In the spring of 1953, without even reading Michel de BRUNHOFF's letter, Christian DIOR immediately hired Jeanne: she began her career around the age of eighteen in the couturier's cabin. He renamed her "Victoire" ("Victory"). She is small, for a model, has an hourglass figure, but elegant and sensual, "a mixture of insolence and classicism", she upsets the usual codes of haute couture. Far from the standards of the time in terms of modeling, much younger than her colleagues, her arrival in the house is however very little appreciated.
During these years, she went out assiduously in the evenings, notably at the "Bœuf sur le toit" as well as other places of the Parisian nightlife, accompanied by Yves SAINT LAURENT and Karl LAGERFELD, with whom she also went on vacation. “If I had married, I would have married Victoire” once said SAINT LAURENT, who had a very intimate “platonic” relationship with his model.
In 1954, DIOR created the “H” line - called Busty Look by the Anglo-Saxon press - on Victoire. Victoire evolves within the fashion house until becoming a "star model", getting interest from the sales of the dresses she presents. But with a few exceptions, after the first collection she presented at a fashion show, the enmity in the house and with customers is strong: most of the other models do not speak to her, the criticisms are numerous. However, the couturier persisted and imposed Victoire for a second collection.
After the death of Christian DIOR, Yves SAINT LAURENT, who arrived in 1955 as a simple model maker, took over the haute couture of the house; he presented his “Trapèze” line on January 15, 1958 and was on the cover of the March issue of Paris Match with Victoire in a wedding dress, photographed by Willy RIZZO. Later, it is for her marriage to Roger THEROND that she wears a wedding dress from the same collection.

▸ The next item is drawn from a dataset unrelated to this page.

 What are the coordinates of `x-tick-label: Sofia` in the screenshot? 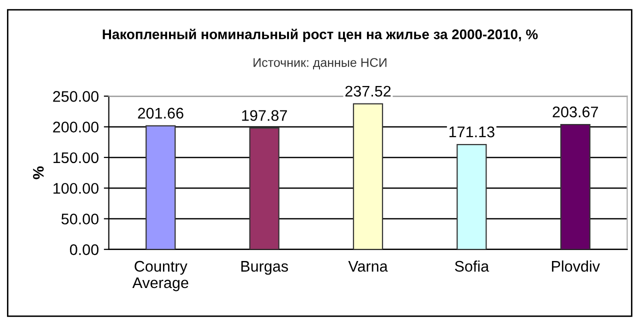 It's located at (472, 266).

Victoire left the profession shortly after SAINT LAURENT left the Dior house. Yves SAINT LAURENT called her back some time later and she participated in the creation of the couturier's new house. Some time later, she became "director of salons" and responsible for recruiting models. She accompanies him for a few years after the creation of his house in 1962. The accomplice trio formed by Bergé, with whom she has a relationship that she describes as "very sexual" for three years, Saint Laurent and Victoire ends at the time of the spring-summer 1963 collection.
Victoire then embarked on her own children's ready-to-wear creations, advised by Karl LAGERFELD and helped by Évelyne PROUVOST. She divorced, then took the name DOUTRELEAU in the early 1970s following her marriage to the painter Pierre DOUTRELEAU, with whom she had two children.